LR: I have a family friend who’s a professor at Duke in sociology. He said to me once that he laughs when his students have the expectation that the university is about them and about serving them.

MT: You pay so much money for an undergraduate education, that that’s a natural thing to assume. You’re paying so much money. Most of our revenue is derived from tuition. Something like 80% of our revenue is derived from tuition in the University as a whole.* You would think that an organization that derives the lion’s share of its revenue from tuition would put education, front and center. And yet, that’s not always the way things seem to work. 

As an example of how things got more complicated, I was calculus director before I became a department chair. While I was calculus director, the School of General Studies set up all these dual degree programs. As they set them up one by one, I suddenly found that as calculus director, I needed to arrange placement for those incoming students in our calculus courses. And I needed to know a little bit about how calculus is taught at, say, the Chinese University of Hong Kong. Each one of those programs that was added made that task more complicated, more difficult. 

The more moving parts there are to the University, the harder the task of teaching becomes. And that’s become really hard with advising. Advising students is something that faculty used to do. They don’t really do it at all anymore. We leave advising to this professional cadre of advising deans, who are doing their very best, but number one, they’re not mathematicians or they’re not scholars in any academic field. Number two, they have a gigantic caseload. Each of them has about 200 students. During registration week, they’re swamped.**

LR: You’ve described your time as the chair of the math department as having “radicalized” you, which is a pretty strong verb. Can you give some examples?

MT: I saw how the sausage was made. I came to realize how deeply, deeply dysfunctional this institution is, in so many ways. It’s been like that maybe forever, maybe since Nicholas Murray Butler. But the dysfunction has festered and grown worse over the last 20 years.

As an example, I was department chair. The pandemic came along, and a lot of meetings switched to Zoom. People were upset about COVID prevention. And so the head of facilities—who is one of the top-ranking people in the University and reports directly to the president—got on a Zoom call with the department chairs. One of the department chairs was saying, “Well in my building, there’s no hand sanitizer in the dispensers on floors seven, nine, and 11.” And the director of facilities said, “Oh, thanks for letting us know. We’ll tell our people and tell them to get on this.” It almost made my head explode. It turns out there are two ways to make a request as a department chair. One is you could fill out a ticket. You can make a standard facilities request, and then it’s just going into this faceless web form.
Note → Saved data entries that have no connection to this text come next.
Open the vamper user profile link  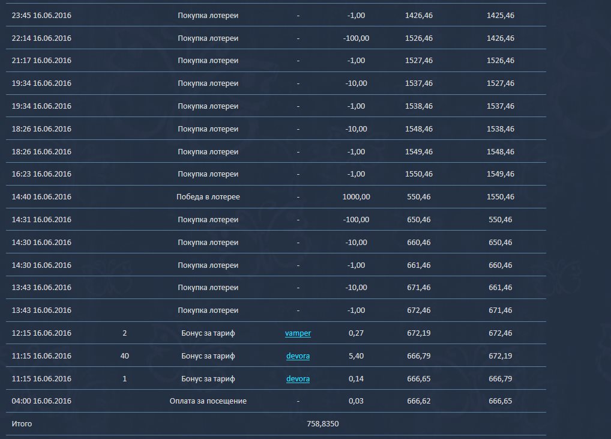pyautogui.click(x=298, y=333)
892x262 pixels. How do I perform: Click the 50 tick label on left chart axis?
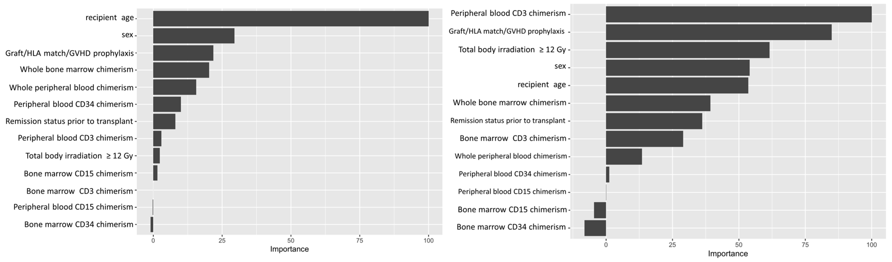291,241
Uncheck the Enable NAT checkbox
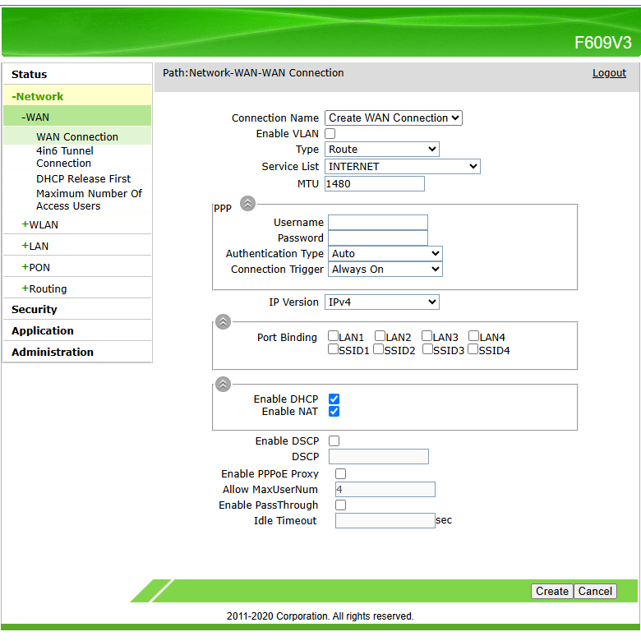The height and width of the screenshot is (641, 641). pyautogui.click(x=334, y=412)
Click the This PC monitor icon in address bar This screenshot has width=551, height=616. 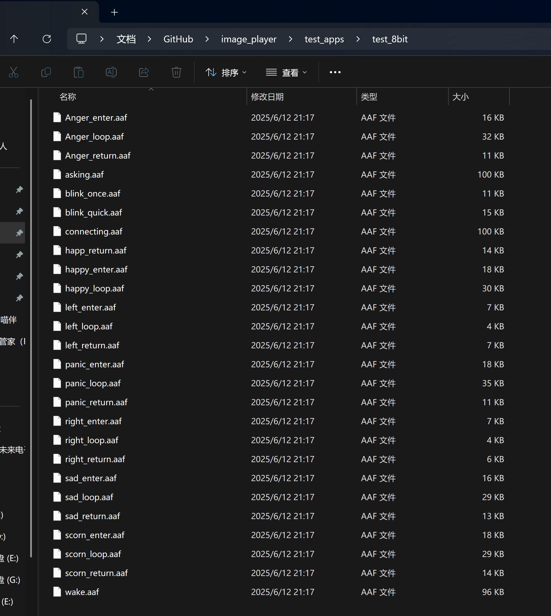[81, 39]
Or you can talk to the head of facilities. That’s the alternative. 

Department chairs have no high-level channels where they can get in touch with anyone at facilities. Facilities is this totally self-contained entity that operates on its own terms, under rules that it creates for itself, answerable only to the President. There are so many things like that in the University, where the central administration is just separated by a very high wall from the rest of the University. Faculty can’t talk to Central [administration]. Students can’t talk to Central. We have no idea who’s making decisions, how they make decisions. Guess what, those decisions are not often not in anyone’s best interest. 
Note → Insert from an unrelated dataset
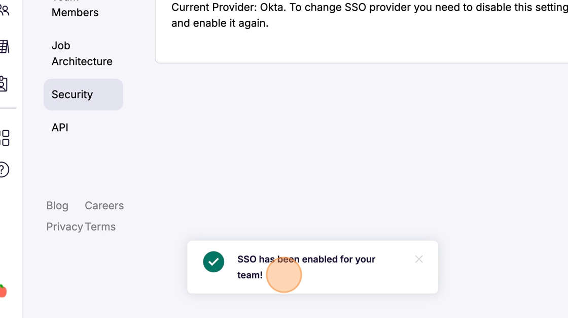The height and width of the screenshot is (318, 568).
Task: Open the API settings section
Action: point(60,128)
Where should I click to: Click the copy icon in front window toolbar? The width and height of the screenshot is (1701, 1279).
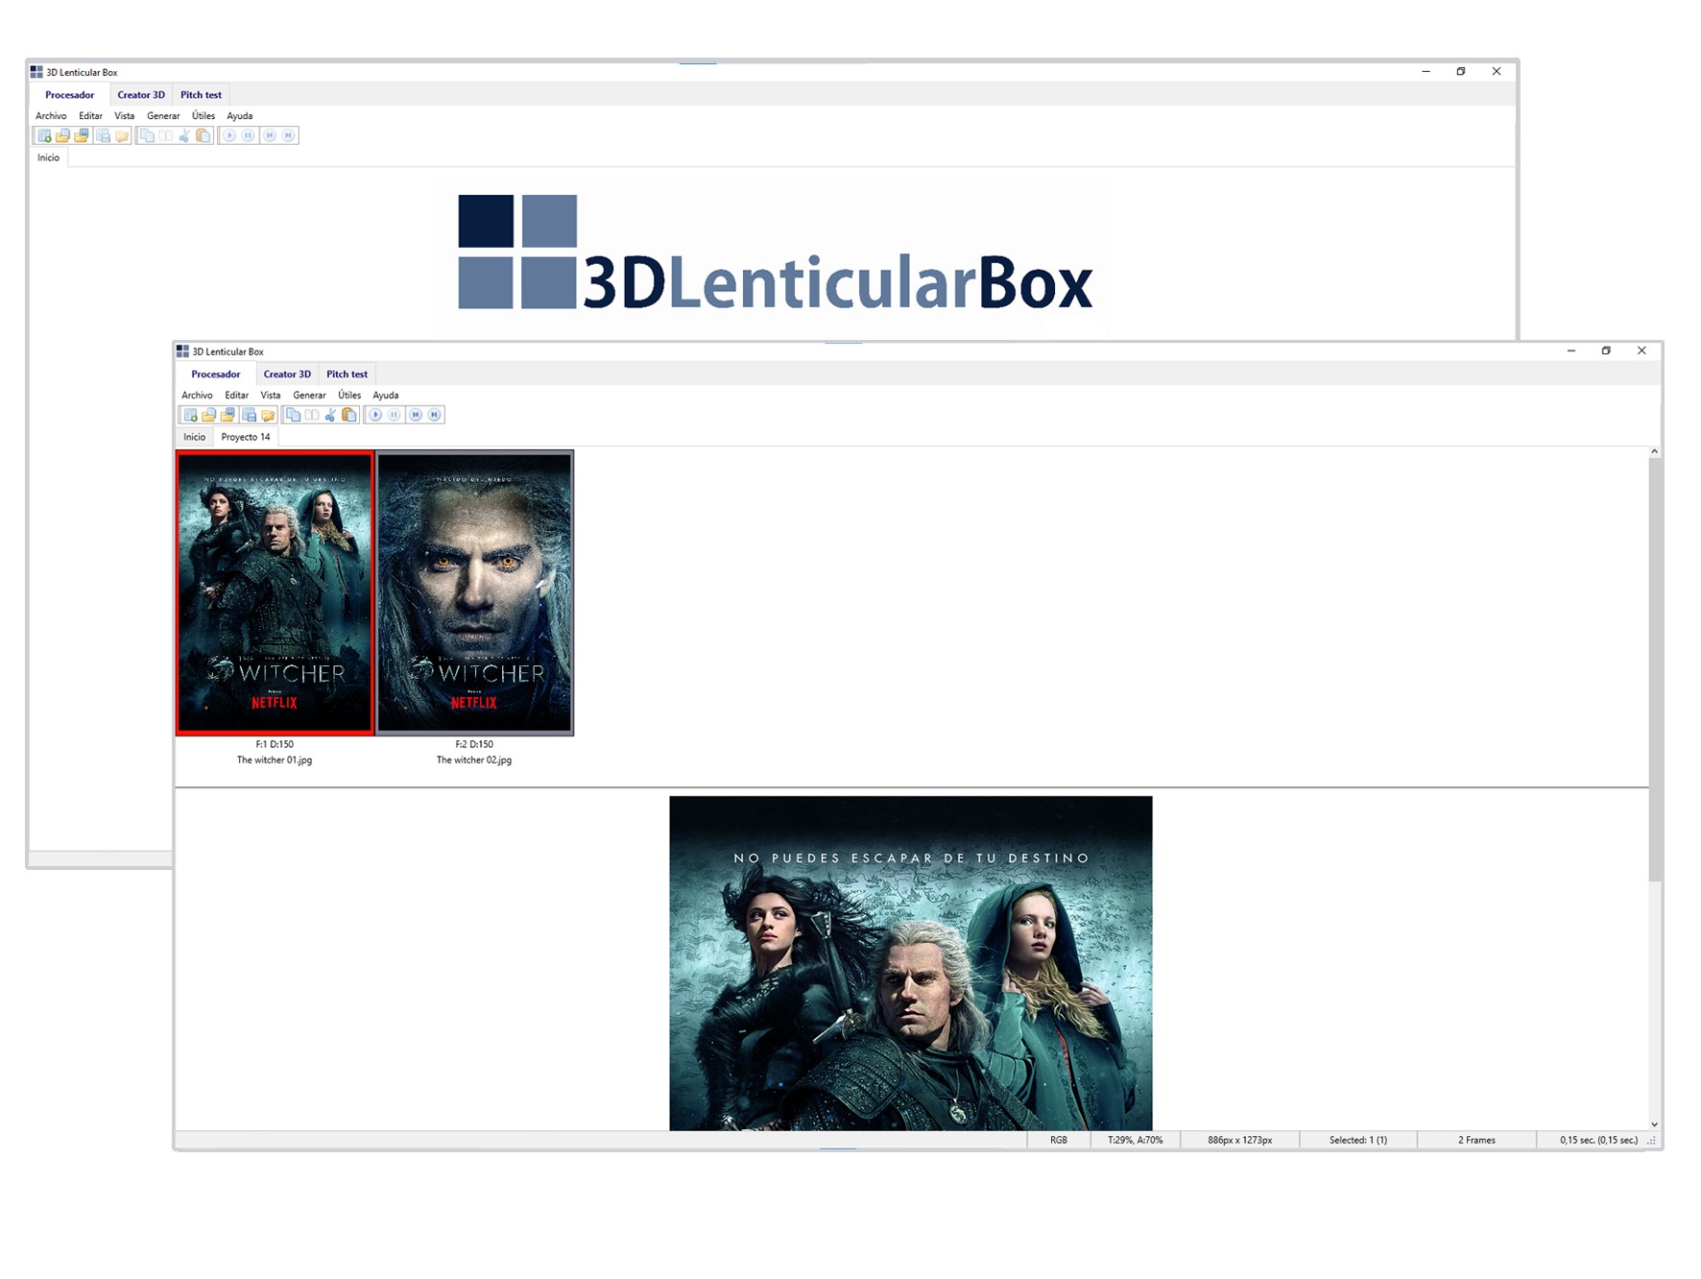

I was radicalized by that. And after I was chair, I realized that the University had just stopped sharing any budget information with the faculty, even though the University Statutes say that the faculty have the power and the duty to advise on the budget. If we have a duty to advise on the budget, but they’re not showing us that budget, how, how can we do that? So I made a motion requesting that the Dean of the Faculty transmit the Arts and Sciences budget to the faculty.*** My experience there was really radicalizing because it was clear that the administration did not really want to help. They wanted to comply with the terms of that motion in the most perfunctory way. So when it said, transmit to the faculty, it’s not transmitted to us. We need to go to Low Library to see it. And we are not allowed to take it out of the room. Just one piece of paper that we’re allowed to look at. It’s treated like it’s top secret. Like these documents Jack Teixeira is being charged with federal crimes for leaking. That’s how our Arts and Sciences budget is treated. At Harvard, their Arts and Sciences budget is on the web. Any member of the public can see it. You can see it, I can see it, but you can’t see the Columbia Arts and Sciences budget. My motion specifically asked what is the amount of common costs, which are the taxes that Arts and Sciences pays to Central. Two years later, we still don’t know how much common costs are. It’s astonishing. Clearly, one of the underlying themes is just the constant incessant growth of Central. Central administration is big, it’s growing, but nobody really knows what they do. And I’m not insinuating that they do nothing. We just are not told anything about who all these administrators are sitting in central. What they’re doing, where are they sitting, what decisions they’re making.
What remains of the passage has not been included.